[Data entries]
::::
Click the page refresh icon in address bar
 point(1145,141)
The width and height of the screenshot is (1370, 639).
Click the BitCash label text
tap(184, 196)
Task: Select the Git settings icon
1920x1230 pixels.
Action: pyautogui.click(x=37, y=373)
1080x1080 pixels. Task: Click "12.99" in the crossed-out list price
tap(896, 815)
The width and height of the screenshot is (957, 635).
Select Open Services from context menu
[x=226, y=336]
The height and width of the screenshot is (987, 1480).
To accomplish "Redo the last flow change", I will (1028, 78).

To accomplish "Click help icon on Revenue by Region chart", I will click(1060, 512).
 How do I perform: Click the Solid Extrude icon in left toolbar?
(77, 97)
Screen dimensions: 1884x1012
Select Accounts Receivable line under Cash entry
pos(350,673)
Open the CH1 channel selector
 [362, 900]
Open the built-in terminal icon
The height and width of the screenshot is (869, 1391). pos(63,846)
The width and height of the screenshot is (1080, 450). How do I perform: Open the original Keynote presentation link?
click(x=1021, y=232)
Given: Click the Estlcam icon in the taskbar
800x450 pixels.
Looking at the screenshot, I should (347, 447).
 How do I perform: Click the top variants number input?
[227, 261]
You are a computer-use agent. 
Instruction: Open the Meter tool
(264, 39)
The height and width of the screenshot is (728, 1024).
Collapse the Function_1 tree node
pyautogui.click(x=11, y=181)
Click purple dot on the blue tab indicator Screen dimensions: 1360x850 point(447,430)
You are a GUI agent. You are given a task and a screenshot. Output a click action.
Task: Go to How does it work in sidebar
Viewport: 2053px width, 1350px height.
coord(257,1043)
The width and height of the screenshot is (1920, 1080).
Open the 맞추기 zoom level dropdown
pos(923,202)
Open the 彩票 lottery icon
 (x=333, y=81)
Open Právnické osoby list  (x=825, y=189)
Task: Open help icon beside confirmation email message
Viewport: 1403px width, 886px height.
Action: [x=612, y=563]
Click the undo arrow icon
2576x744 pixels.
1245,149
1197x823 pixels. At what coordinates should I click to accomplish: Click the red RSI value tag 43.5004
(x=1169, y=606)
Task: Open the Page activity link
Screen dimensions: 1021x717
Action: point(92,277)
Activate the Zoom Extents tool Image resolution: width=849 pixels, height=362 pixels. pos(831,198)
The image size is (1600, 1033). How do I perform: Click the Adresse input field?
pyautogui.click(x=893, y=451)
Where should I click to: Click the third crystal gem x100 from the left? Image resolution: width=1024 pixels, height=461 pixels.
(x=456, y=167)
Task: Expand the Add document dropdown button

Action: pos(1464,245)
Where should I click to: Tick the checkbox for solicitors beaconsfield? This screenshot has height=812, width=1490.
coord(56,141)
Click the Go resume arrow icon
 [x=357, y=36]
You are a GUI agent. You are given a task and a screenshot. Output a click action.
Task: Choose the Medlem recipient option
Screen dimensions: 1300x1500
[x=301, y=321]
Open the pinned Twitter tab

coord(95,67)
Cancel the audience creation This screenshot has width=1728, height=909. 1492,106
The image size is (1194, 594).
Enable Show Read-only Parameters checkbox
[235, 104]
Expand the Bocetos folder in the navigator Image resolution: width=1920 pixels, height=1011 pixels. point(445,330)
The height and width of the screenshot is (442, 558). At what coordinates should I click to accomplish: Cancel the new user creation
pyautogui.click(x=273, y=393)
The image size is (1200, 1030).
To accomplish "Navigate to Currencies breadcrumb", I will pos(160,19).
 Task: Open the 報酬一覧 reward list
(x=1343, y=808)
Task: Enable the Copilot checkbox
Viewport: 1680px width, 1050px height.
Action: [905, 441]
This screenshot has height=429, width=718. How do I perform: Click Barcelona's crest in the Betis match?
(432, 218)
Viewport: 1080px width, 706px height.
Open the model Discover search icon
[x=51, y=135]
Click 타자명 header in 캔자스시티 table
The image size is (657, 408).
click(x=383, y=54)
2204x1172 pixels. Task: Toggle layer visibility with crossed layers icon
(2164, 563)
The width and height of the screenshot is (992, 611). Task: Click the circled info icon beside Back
::::
> _The problem_
Copy the material from the line with "The width and height of the screenshot is (1080, 450)." to the line with "Click purple dot", substituting "Protractor" for "Meter" and leaving everything else unchanged.

> _The response_
The width and height of the screenshot is (1080, 450). How do I perform: Open the original Keynote presentation link?
click(x=1021, y=232)
Given: Click the Estlcam icon in the taskbar
800x450 pixels.
Looking at the screenshot, I should (347, 447).
 How do I perform: Click the top variants number input?
[227, 261]
You are a computer-use agent. 
Instruction: Open the Protractor tool
(264, 39)
The height and width of the screenshot is (728, 1024).
Collapse the Function_1 tree node
pyautogui.click(x=11, y=181)
Click purple dot on the blue tab indicator Screen dimensions: 1360x850 point(447,430)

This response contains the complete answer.